• _To do_
Reproduce every one of the following records verbatim, keeping each line in its original order.

• _Supplied material_
===============
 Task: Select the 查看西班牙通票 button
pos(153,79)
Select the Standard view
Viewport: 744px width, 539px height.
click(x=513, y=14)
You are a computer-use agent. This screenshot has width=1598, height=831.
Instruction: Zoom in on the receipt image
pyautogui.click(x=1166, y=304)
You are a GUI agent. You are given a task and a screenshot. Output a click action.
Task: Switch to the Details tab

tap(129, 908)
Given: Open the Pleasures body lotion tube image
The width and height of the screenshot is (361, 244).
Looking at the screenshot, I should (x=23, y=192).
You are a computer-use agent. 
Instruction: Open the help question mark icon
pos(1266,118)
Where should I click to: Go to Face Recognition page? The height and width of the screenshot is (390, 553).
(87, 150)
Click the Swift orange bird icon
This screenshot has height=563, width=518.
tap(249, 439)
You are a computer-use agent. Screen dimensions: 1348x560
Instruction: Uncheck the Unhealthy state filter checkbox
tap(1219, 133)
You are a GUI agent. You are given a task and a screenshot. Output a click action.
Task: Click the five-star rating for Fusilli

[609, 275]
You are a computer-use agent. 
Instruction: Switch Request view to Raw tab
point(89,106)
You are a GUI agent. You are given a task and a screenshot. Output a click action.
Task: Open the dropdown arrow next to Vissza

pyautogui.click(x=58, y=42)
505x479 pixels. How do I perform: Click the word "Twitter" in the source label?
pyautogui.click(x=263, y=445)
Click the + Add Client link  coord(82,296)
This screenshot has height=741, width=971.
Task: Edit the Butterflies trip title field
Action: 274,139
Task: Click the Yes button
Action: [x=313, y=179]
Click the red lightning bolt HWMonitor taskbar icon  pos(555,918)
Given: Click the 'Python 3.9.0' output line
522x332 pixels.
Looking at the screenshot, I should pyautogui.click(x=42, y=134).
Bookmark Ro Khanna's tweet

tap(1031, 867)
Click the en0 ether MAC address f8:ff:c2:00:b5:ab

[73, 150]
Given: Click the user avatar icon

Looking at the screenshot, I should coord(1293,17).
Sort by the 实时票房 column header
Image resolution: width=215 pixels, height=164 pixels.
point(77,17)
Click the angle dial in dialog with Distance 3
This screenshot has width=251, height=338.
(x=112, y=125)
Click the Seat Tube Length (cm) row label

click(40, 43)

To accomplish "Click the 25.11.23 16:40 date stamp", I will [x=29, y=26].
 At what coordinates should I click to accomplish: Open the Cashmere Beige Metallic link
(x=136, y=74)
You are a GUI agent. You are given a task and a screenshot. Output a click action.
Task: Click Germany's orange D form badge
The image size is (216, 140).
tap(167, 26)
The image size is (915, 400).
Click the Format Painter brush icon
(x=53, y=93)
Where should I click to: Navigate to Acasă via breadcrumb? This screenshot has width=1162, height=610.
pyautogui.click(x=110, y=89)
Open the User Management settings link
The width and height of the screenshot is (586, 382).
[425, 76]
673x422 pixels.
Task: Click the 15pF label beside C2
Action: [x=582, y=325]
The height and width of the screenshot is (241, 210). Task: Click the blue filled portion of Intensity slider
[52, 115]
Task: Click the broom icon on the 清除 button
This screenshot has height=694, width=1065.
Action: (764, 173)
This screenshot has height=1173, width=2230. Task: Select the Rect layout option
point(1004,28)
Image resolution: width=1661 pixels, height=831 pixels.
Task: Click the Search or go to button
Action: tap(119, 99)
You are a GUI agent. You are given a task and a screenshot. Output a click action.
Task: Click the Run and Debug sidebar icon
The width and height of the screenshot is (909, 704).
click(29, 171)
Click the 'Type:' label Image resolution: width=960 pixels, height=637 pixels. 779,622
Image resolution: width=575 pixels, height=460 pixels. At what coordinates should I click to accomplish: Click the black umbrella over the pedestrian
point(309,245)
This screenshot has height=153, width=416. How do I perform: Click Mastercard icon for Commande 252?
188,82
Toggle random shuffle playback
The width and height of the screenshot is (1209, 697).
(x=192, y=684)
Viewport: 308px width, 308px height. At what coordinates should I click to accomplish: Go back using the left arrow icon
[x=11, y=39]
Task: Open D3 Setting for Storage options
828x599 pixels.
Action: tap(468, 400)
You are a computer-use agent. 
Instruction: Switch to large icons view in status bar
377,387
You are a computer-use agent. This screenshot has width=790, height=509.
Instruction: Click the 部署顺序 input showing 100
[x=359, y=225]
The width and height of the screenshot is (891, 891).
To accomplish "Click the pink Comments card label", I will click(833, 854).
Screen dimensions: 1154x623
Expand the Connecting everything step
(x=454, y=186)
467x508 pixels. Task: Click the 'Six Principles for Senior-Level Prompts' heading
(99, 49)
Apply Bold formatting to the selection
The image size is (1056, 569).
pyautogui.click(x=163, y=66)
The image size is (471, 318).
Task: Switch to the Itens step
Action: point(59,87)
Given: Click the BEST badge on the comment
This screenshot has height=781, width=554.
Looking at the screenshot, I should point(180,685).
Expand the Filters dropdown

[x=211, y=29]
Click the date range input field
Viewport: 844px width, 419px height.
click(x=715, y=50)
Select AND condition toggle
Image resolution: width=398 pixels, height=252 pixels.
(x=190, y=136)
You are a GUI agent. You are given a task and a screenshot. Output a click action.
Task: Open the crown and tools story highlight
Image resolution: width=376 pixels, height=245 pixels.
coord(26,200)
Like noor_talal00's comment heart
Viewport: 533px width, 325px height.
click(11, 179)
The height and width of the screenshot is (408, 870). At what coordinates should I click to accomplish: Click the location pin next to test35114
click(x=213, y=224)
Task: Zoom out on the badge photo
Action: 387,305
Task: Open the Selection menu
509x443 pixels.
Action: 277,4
===============
• _In response_
 Task: Select the 查看西班牙通票 button
pos(153,79)
Select the Standard view
Viewport: 744px width, 539px height.
click(x=513, y=14)
You are a computer-use agent. This screenshot has width=1598, height=831.
Instruction: Zoom in on the receipt image
pyautogui.click(x=1166, y=304)
You are a GUI agent. You are given a task and a screenshot. Output a click action.
Task: Switch to the Details tab

tap(129, 908)
Given: Open the Pleasures body lotion tube image
The width and height of the screenshot is (361, 244).
Looking at the screenshot, I should (x=23, y=192).
You are a computer-use agent. 
Instruction: Open the help question mark icon
pos(1266,118)
Where should I click to: Go to Face Recognition page? The height and width of the screenshot is (390, 553).
(87, 150)
Click the Swift orange bird icon
This screenshot has height=563, width=518.
tap(249, 439)
You are a computer-use agent. Screen dimensions: 1348x560
Instruction: Uncheck the Unhealthy state filter checkbox
tap(1219, 133)
You are a GUI agent. You are given a task and a screenshot. Output a click action.
Task: Click the five-star rating for Fusilli

[609, 275]
You are a computer-use agent. 
Instruction: Switch Request view to Raw tab
point(89,106)
You are a GUI agent. You are given a task and a screenshot. Output a click action.
Task: Open the dropdown arrow next to Vissza

pyautogui.click(x=58, y=42)
505x479 pixels. How do I perform: Click the word "Twitter" in the source label?
pyautogui.click(x=263, y=445)
Click the + Add Client link  coord(82,296)
This screenshot has height=741, width=971.
Task: Edit the Butterflies trip title field
Action: 274,139
Task: Click the Yes button
Action: [x=313, y=179]
Click the red lightning bolt HWMonitor taskbar icon  pos(555,918)
Given: Click the 'Python 3.9.0' output line
522x332 pixels.
Looking at the screenshot, I should pyautogui.click(x=42, y=134).
Bookmark Ro Khanna's tweet

tap(1031, 867)
Click the en0 ether MAC address f8:ff:c2:00:b5:ab

[73, 150]
Given: Click the user avatar icon

Looking at the screenshot, I should coord(1293,17).
Sort by the 实时票房 column header
Image resolution: width=215 pixels, height=164 pixels.
point(77,17)
Click the angle dial in dialog with Distance 3
This screenshot has width=251, height=338.
(x=112, y=125)
Click the Seat Tube Length (cm) row label

click(40, 43)

To accomplish "Click the 25.11.23 16:40 date stamp", I will [x=29, y=26].
 At what coordinates should I click to accomplish: Open the Cashmere Beige Metallic link
(x=136, y=74)
You are a GUI agent. You are given a task and a screenshot. Output a click action.
Task: Click Germany's orange D form badge
The image size is (216, 140).
tap(167, 26)
The image size is (915, 400).
Click the Format Painter brush icon
(x=53, y=93)
Where should I click to: Navigate to Acasă via breadcrumb? This screenshot has width=1162, height=610.
pyautogui.click(x=110, y=89)
Open the User Management settings link
The width and height of the screenshot is (586, 382).
[425, 76]
673x422 pixels.
Task: Click the 15pF label beside C2
Action: [x=582, y=325]
The height and width of the screenshot is (241, 210). Task: Click the blue filled portion of Intensity slider
[52, 115]
Task: Click the broom icon on the 清除 button
This screenshot has height=694, width=1065.
Action: (764, 173)
This screenshot has height=1173, width=2230. Task: Select the Rect layout option
point(1004,28)
Image resolution: width=1661 pixels, height=831 pixels.
Task: Click the Search or go to button
Action: tap(119, 99)
You are a GUI agent. You are given a task and a screenshot. Output a click action.
Task: Click the Run and Debug sidebar icon
The width and height of the screenshot is (909, 704).
click(29, 171)
Click the 'Type:' label Image resolution: width=960 pixels, height=637 pixels. 779,622
Image resolution: width=575 pixels, height=460 pixels. At what coordinates should I click to accomplish: Click the black umbrella over the pedestrian
point(309,245)
This screenshot has height=153, width=416. How do I perform: Click Mastercard icon for Commande 252?
188,82
Toggle random shuffle playback
The width and height of the screenshot is (1209, 697).
(x=192, y=684)
Viewport: 308px width, 308px height. At what coordinates should I click to accomplish: Go back using the left arrow icon
[x=11, y=39]
Task: Open D3 Setting for Storage options
828x599 pixels.
Action: tap(468, 400)
You are a computer-use agent. 
Instruction: Switch to large icons view in status bar
377,387
You are a computer-use agent. This screenshot has width=790, height=509.
Instruction: Click the 部署顺序 input showing 100
[x=359, y=225]
The width and height of the screenshot is (891, 891).
To accomplish "Click the pink Comments card label", I will click(833, 854).
Screen dimensions: 1154x623
Expand the Connecting everything step
(x=454, y=186)
467x508 pixels. Task: Click the 'Six Principles for Senior-Level Prompts' heading
(99, 49)
Apply Bold formatting to the selection
The image size is (1056, 569).
pyautogui.click(x=163, y=66)
The image size is (471, 318).
Task: Switch to the Itens step
Action: point(59,87)
Given: Click the BEST badge on the comment
This screenshot has height=781, width=554.
Looking at the screenshot, I should point(180,685).
Expand the Filters dropdown

[x=211, y=29]
Click the date range input field
Viewport: 844px width, 419px height.
click(x=715, y=50)
Select AND condition toggle
Image resolution: width=398 pixels, height=252 pixels.
(x=190, y=136)
You are a GUI agent. You are given a task and a screenshot. Output a click action.
Task: Open the crown and tools story highlight
Image resolution: width=376 pixels, height=245 pixels.
coord(26,200)
Like noor_talal00's comment heart
Viewport: 533px width, 325px height.
click(11, 179)
The height and width of the screenshot is (408, 870). At what coordinates should I click to accomplish: Click the location pin next to test35114
click(x=213, y=224)
Task: Zoom out on the badge photo
Action: 387,305
Task: Open the Selection menu
509x443 pixels.
Action: 277,4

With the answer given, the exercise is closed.